GHG emissions from livestock are a regular theme from anti meat activists. This year has seen increased intensity of articles being published that emphasise this aspect of livestock production. Some weeks ago, a new journal article and a number of supportive media and blog articles pointed out that livestock methane is currently being accounted for in a way that exaggerates its contribution to climate change, and proposing a new fairer way to account for it.

However, while there was rigorous science behind that argument, it was not picked up by the mainstream media, while other less well researched papers, lacking scientific evidence, but supporting livestock opponents are quoted endlessly.

During our last board call, a member highlighted one recent article published by the "Institute for Agriculture and Trade Policy" (see article HERE). IATP is not an institute in the sense that many may understand it, and the article does not present new research findings, and the comparisons they make between meat and dairy processing companies and oil companies are at the very least misleading, as they include all upstream and downstream livestock emissions.
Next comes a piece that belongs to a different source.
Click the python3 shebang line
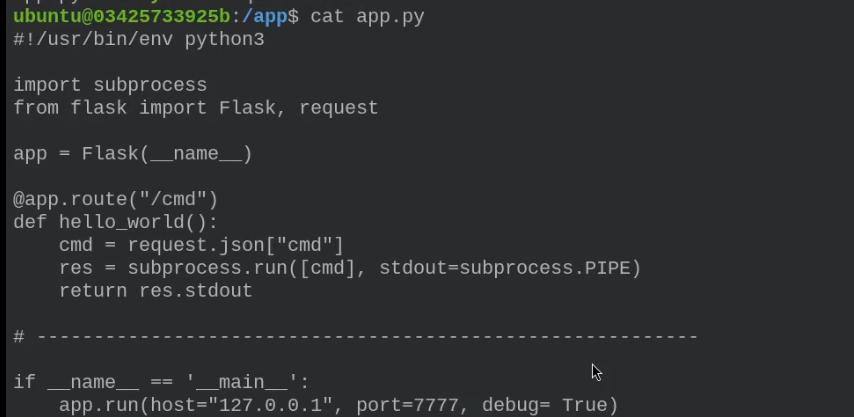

The figures they use for oil and gas companies are taken from this report which is actually much more scientific and informative.

IATP, however, are very selective in how they make their comparisons. The largest fossil fuel company they quote is Exxon with emissions of 577 GtCO2 e, whereas the carbon majors report lists 8 fossil fuel companies with higher emissions, which combined emit more than ten times GtCO2 e than Exxon. Let us also be clear, the Carbon Major Report demonstrates that fossil fuel companies have been responsible for 62% of global industrial GHGs since the industrial revolution, and many of the emissions included in that figure are now being attributed by IATP to milk and meat processors.

While it is not clear how this IATP report was funded, it is clear that they have deliberately been selective in the information taken from Carbon Majors Report to make milk and meat producers appear to be equally or even greater contributors to GHG emissions, which is manifestly false. It does not require a huge leap of imagination to understand who the beneficiaries of such a report might be, though it does leave the question of why IATP would be willing to put their name to it.

IATP's use of FAO stat figures is also selective. Total emissions from beef and dairy in the USA have declined since 1975, while production of both has increased (2% increase in beef with 46% decrease in emissions, 46% increase in milk with 19% decrease in emissions) (FAO figures provided by Dr Sara Place from NCBA), whereas in the fossil fuel sector a huge acceleration in the extraction of fossil fuels has doubled their contribution to global warming since 1988 (Carbon Majors Report.)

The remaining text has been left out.